To get you started with all of these questions: the SEM can be presented by itself or used in a confidence interval (CI). It depends on how the author wants to present data. If you just present the SEM then the reader can calculate any CI they wish to as long as they know the sample size. However, if the author wants the reader to interprete the material easier or if they were examing a hypothesis, then they may calculate CI in order to prove the hypothesis and show the interval does or does not include perhap "1" or "0".

#### Dragan

##### Super Moderator
I find the Relative Standard Error (RSE) to be useful when I have two different estimators of something but they are scaled differently e.g. a conventional moment-based estimator of skew versus a L-moment based estimator of skew (so-called L-skew).
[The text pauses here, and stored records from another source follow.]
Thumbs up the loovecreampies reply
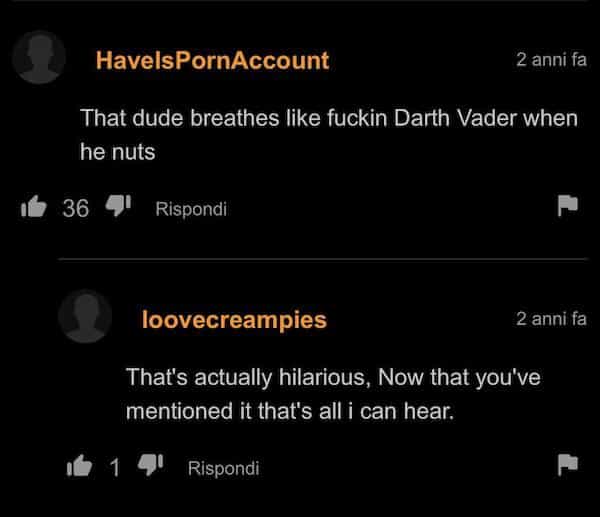600x517 pixels. [79, 466]

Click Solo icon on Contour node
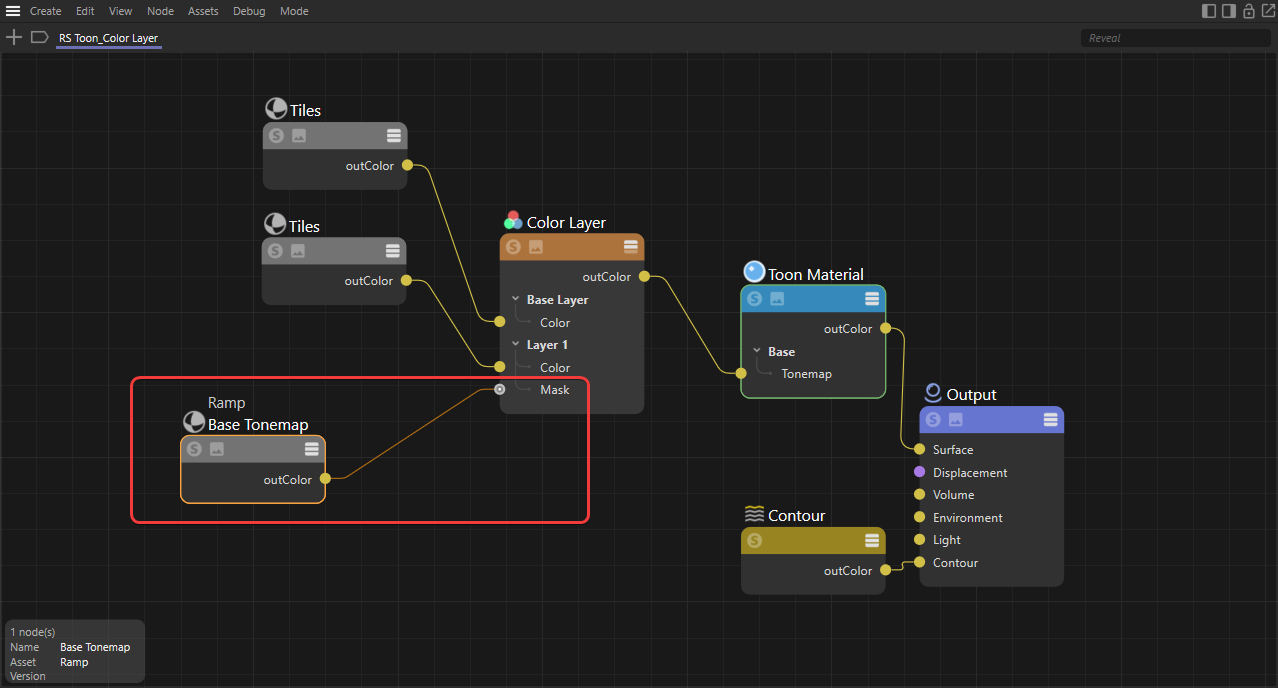pos(754,541)
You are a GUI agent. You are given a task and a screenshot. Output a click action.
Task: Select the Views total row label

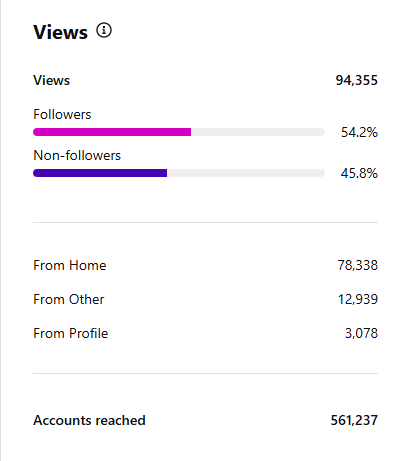(52, 80)
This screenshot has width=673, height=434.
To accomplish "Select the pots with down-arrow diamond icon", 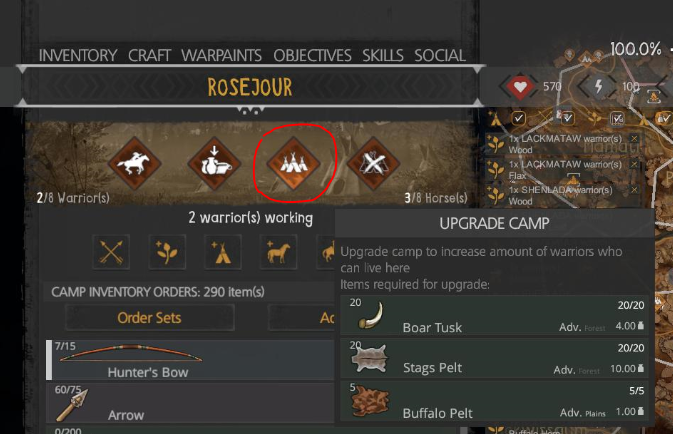I will coord(215,163).
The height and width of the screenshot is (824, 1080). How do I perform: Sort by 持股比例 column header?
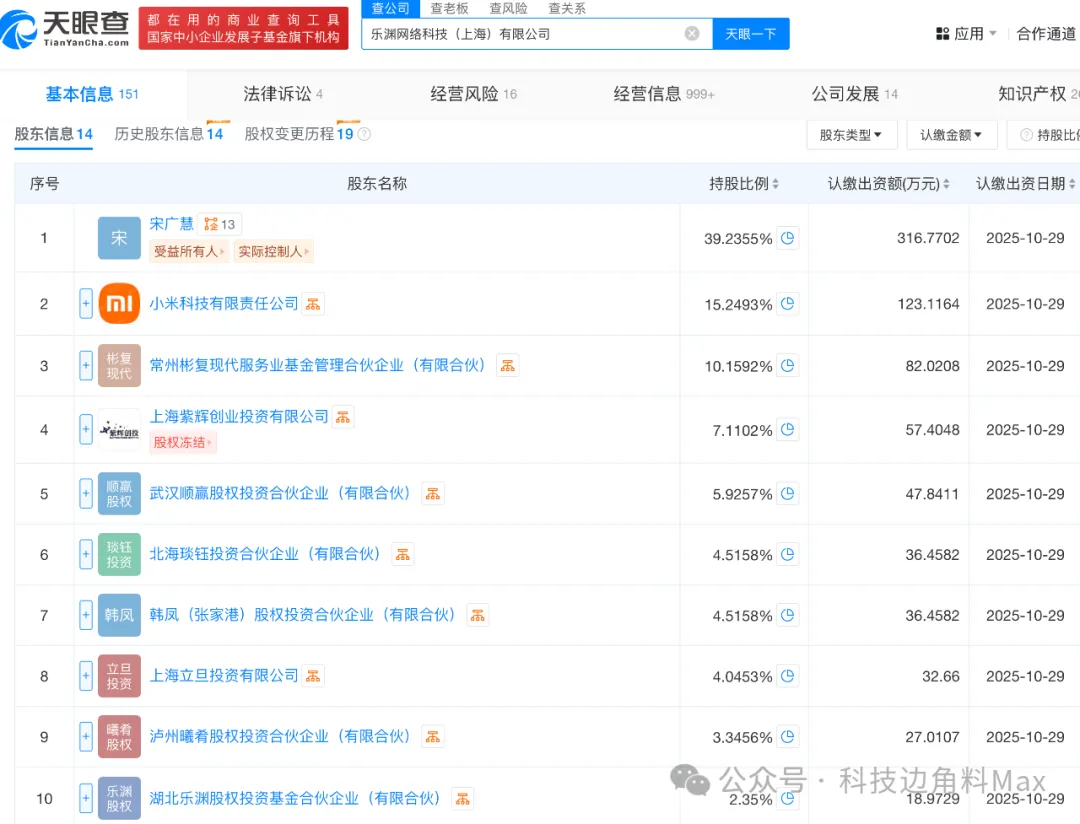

The estimator that has a smaller RSE indicates that it has more precision because it has less variance around it.

#### DeanP

##### New Member
Thanks Dragan:
I find the Relative Standard Error (RSE) to be useful when I have two different estimators of something but they are scaled differently
This makes sense. The reason I posed the question of RSEM was because I had seen it presented for some population size estimates for different localities, instead of providing an indication of precision in terms of actual size. So I'm not clear on why the author chose to report the RSEM instead of the SEM; I suppose they did so because they wanted to show differences in precision for population estimates from different islands, but they do not discuss this at all.

#### DeanP

##### New Member
If you just present the SEM then the reader can calculate any CI they wish to as long as they know the sample size. However, if the author wants the reader to interprete the material easier or if they were examing a hypothesis, then they may calculate CI in order to prove the hypothesis and show the interval does or does not include perhap "1" or "0".
This relates to Question 4.

I get your first point (but note the reverse is also true, the SEM can be calculated from the CI, point #6) and I understand the second, so I'll try to explain myself better:

Since CI's are easier to interpret (i.e. gives the range of values in which the true parameter lies with a specified probability level) is it not more useful to routinely report these instead of SEM, understanding that SEM can be calculated from CI? Yet SEM is the 'convention'. Why (Question 4)?
Is it just personal preference or are there other things to consider (aside from one-sample hypothesis testing you refer to, i.e. "...in order to 'prove' the hypothesis and show the interval does or does not include perhaps "1" or "0"")?

#### hlsmith

##### Less is more. Stay pure. Stay poor.
It partially depends on the field and author, and probably on the peer-reviewers (they can always request more or less). Also, in the case of beta coefficents, you can present the estimate, SE and p-value (which is standard layout), while the p-value will let you know if it is different than 0.